Jones, the FAA spokeswoman, insisted that the agency’s priority was safety and said all systems went through rigorous testing and checks before being used in directing air traffic.
Recession gives FAA an opening
Federal officials, the controllers union and independent experts all say the FAA has a window of opportunity to make more rapid advances during the recession. Airlines cut more than 8 percent of their flight volume last year, taking some of the load off the system.
“What’s saving us is traffic is down from economy,” said Forrey of the controllers union. “This is the 21st century, and we need to get this technology into the 21st century.”
Headley, the man behind the annual aviation ratings, said getting NextGen off the ground sooner would inconvenience fewer fliers and allow airlines and passengers to start seeing the benefits earlier.
“We’re kind of at a lull in the action, so to speak,” said Headley, who projected that the number of passenger flights would fall by 8 percent to 9 percent more this year, to its lowest level since 2001. “It’s time to take a hard look at that and try things out as quickly as possible.”
The Transportation Department agrees.

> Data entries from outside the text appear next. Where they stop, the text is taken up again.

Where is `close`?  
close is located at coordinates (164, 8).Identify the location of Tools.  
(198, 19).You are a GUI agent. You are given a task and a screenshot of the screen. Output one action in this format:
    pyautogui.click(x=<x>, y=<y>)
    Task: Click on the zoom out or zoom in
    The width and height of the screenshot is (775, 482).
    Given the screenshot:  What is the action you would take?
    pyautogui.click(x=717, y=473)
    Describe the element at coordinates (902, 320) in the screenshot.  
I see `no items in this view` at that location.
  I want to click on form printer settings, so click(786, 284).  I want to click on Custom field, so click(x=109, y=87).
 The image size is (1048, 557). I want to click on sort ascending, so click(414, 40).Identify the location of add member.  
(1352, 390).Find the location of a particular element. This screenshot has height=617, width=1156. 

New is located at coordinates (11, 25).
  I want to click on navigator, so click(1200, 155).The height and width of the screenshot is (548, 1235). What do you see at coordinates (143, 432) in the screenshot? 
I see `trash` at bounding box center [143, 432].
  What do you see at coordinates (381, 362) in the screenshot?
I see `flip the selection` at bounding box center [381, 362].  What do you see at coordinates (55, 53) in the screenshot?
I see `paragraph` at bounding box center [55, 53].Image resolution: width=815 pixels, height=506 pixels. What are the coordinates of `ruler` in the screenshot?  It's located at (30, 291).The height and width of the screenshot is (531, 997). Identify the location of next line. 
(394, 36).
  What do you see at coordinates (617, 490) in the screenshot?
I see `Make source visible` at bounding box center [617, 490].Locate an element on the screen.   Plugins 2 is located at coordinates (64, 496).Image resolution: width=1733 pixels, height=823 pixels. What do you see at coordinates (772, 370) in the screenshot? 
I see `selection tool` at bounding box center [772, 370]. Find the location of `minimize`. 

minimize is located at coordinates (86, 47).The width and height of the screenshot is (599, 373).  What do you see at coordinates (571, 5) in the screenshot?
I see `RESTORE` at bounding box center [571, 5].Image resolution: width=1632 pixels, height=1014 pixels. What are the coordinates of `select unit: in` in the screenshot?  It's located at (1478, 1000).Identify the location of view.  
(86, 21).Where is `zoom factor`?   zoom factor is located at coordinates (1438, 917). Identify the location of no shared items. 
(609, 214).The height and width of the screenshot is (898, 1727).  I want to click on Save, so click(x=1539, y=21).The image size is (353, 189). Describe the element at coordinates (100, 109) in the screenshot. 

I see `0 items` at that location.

LaHood, the new transportation secretary, says NextGen is one of the department’s top priorities. It should be, the department’s inspector general said in a report in April that urged the FAA to “move beyond planning and advance NextGen.”
“It needs to get better,” Headley said. Otherwise, he warned, as current facilities age and the FAA falls behind in certifying controllers, “something bad is going to happen.”